I am yet to read the book. Read about the book and I am mighty impressed.
Some interesting quotes:
On love: “… a broken heart mends much faster from a conclusive blow than it does from slow strangulation.”
On being over 60: “All through my sixties I felt I was still within hailing distance of middle age, not safe on its shores, perhaps, but navigating its coastal waters. My seventieth birthday failed to change this because I managed scarcely to notice it, but my seventy-first did change it. Being ‘over seventy’ is being old: suddenly I was aground on that fact and saw that the time had come to size it up.”
On her waning interest in sex in old age: “An important aspect of the ebbing of sex was that other things became more interesting. Sex obliterates the individuality of young women more often than it does that of young men, because so much more of a woman than of a man is used by sex.
And then my most favorite passages on Old age and relationship with youngsters:
What is so good about it is not just the affection young people inspire and how interesting their lives are to watch. They also, just by being there, provide a useful counteraction to a disagreeable element in an old person’s life. We tend to become convinced that everything is getting worse simply because within our own boundaries things are doing so.
We are becoming less able to do things we would like to do, can hear less, see less, eat less, hurt more, our friends die, we know that we ourselves will soon be dead. It’s not surprising, perhaps, that we easily slide into a general pessimism about life, but it is very boring and it makes dreary last years even drearier.

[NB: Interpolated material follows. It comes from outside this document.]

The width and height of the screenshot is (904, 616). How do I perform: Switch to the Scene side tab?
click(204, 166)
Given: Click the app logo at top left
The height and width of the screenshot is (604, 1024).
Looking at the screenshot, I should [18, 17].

Whereas if, flitting in and out of our awareness, there are people who are beginning, to whom the years ahead are long and full of who knows what, it is a reminder (indeed it enables us actually to feel again) that we are not just dots at the end of thin black lines projecting into nothingness, but are parts of the broad, many-coloured river teeming with beginnings, ripenings, decayings, new beginnings – are still part of it, and our dying will be part of it just as these children’s being young is, so while we still have the equipment to see this, let us not waste our time grizzling.

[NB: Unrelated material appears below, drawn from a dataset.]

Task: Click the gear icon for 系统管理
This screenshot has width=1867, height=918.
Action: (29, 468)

Always we are being reflected in the eyes of others. Are we silly or sensible, stupid or clever, bad or good, unattractive or sexy? We never stop being at least slightly aware of, if not actively searching for, answers to such questions, and are either deflated or elated, in extreme cases ruined or saved, by what we get. So if when you are old a beloved child happens to look at you as if he or she thinks (even if mistakenly!) that you are wise and kind: what a blessing!